**Passage given:**

* START *

In [None]:
# In this session, we analyse the effect of the variable "Offer" on the
# "Total Sale Amount" and the "Number of Products Sold".

# Check the project workspace.
import os
print("Project Workspace:", os.getcwd())
print()

# Import all necessary packages for the project.
import pandas as pan
import glob as glob
import warnings
warnings.filterwarnings("ignore")
import statistics as myStats
from math import floor
import seaborn as sb
import matplotlib.pyplot as plt
plt.style.use("seaborn-notebook")
from statsmodels.stats.multicomp import MultiComparison

# Revome scientific notation to expand numbers in the dataset up to the
# second decimal place.

* END *

**What you have to do:** According to the notebook cell, which variable's effect is analyzed in this session, and on which two measures? The listing that follows is separate material, unrelated to the notebook cell.

**Recorded information:**
* START *

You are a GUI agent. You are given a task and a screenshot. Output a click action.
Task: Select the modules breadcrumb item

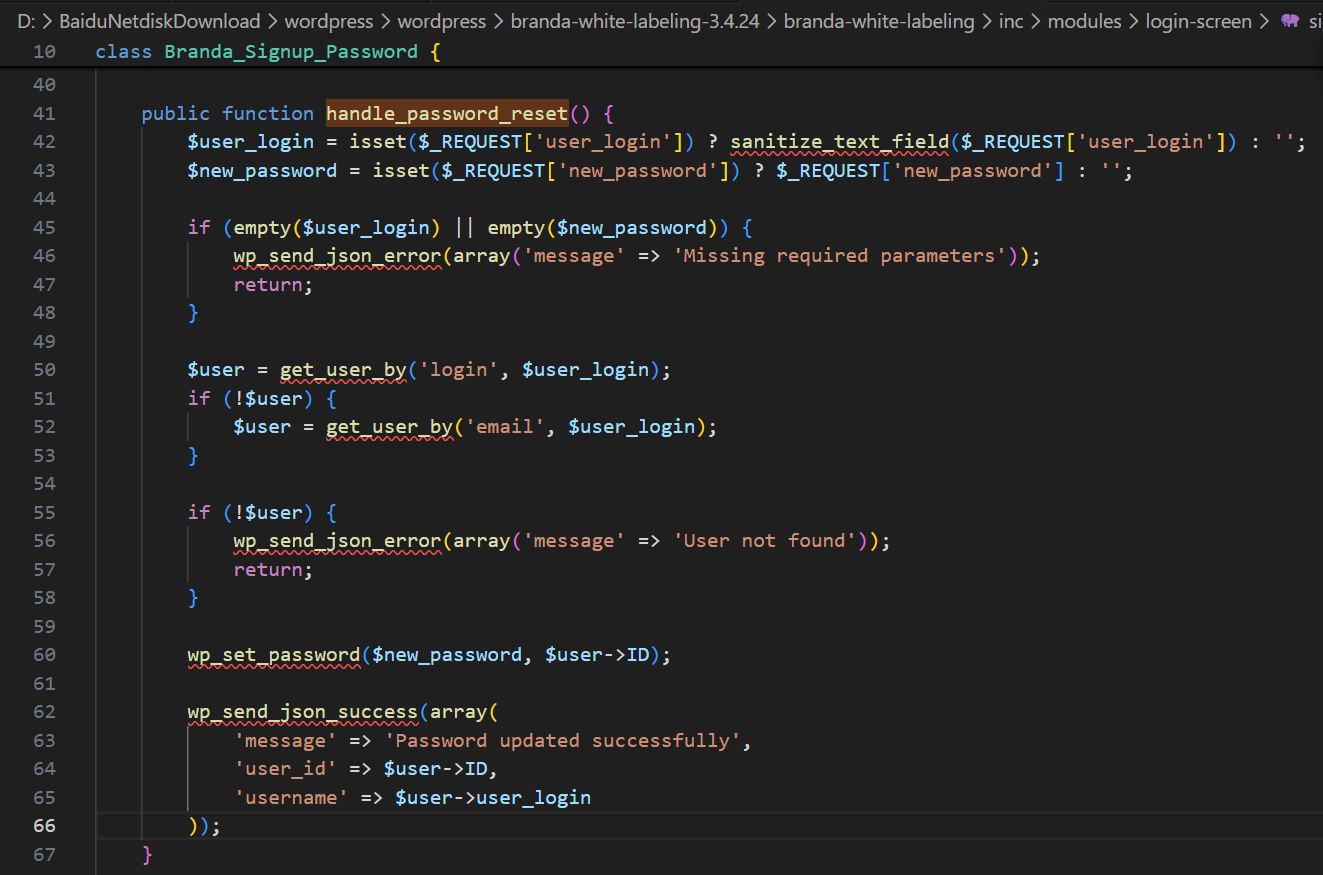[x=1084, y=21]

* END *

**Written reply:** The variable "Offer," on the "Total Sale Amount" and the "Number of Products Sold."